## Activity:
Beneath this line is the data. Output exactly the lines from the line with "The height and" to the line with "Click help icon beside Outbound CID", both ends included, and nothing more.
** Opening Data records block **
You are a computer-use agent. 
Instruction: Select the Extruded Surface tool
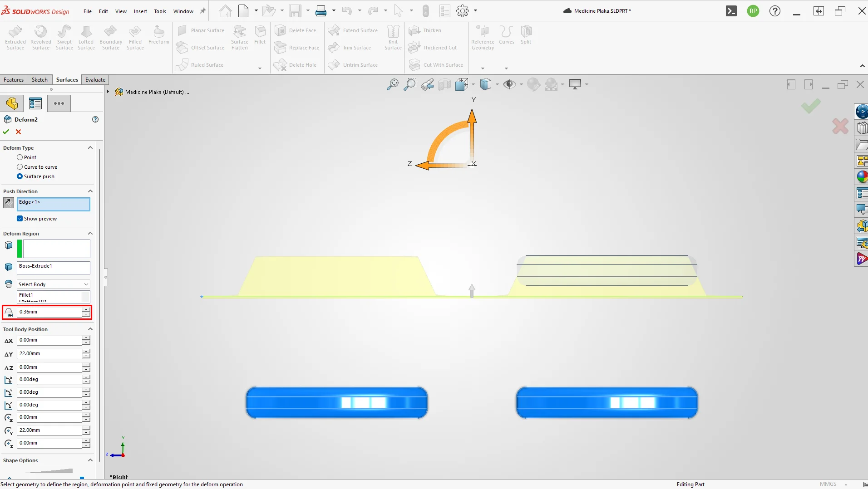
** Closing Data records block **
** Opening Data records block **
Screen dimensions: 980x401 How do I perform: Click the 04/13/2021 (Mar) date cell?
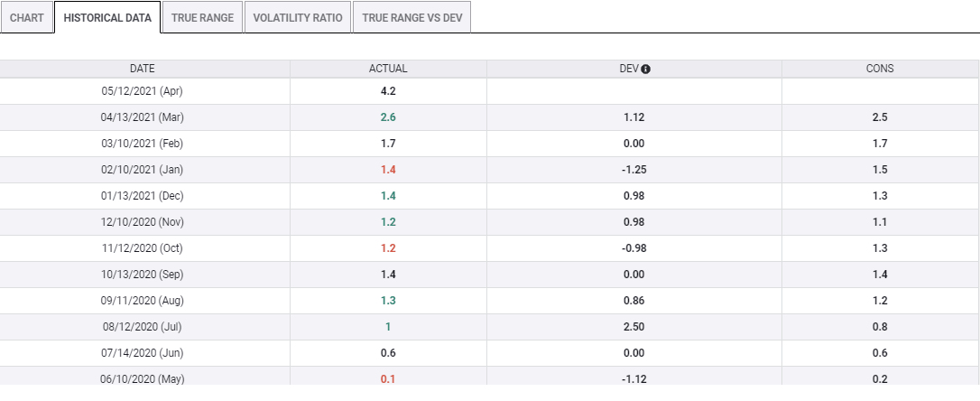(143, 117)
** Closing Data records block **
** Opening Data records block **
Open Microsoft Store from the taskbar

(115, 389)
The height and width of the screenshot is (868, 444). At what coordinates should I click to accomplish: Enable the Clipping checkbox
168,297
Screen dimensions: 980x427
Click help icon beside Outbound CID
** Closing Data records block **
## Exercise solution:
The height and width of the screenshot is (868, 444). At what coordinates should I click to accomplish: Enable the Clipping checkbox
168,297
Screen dimensions: 980x427
Click help icon beside Outbound CID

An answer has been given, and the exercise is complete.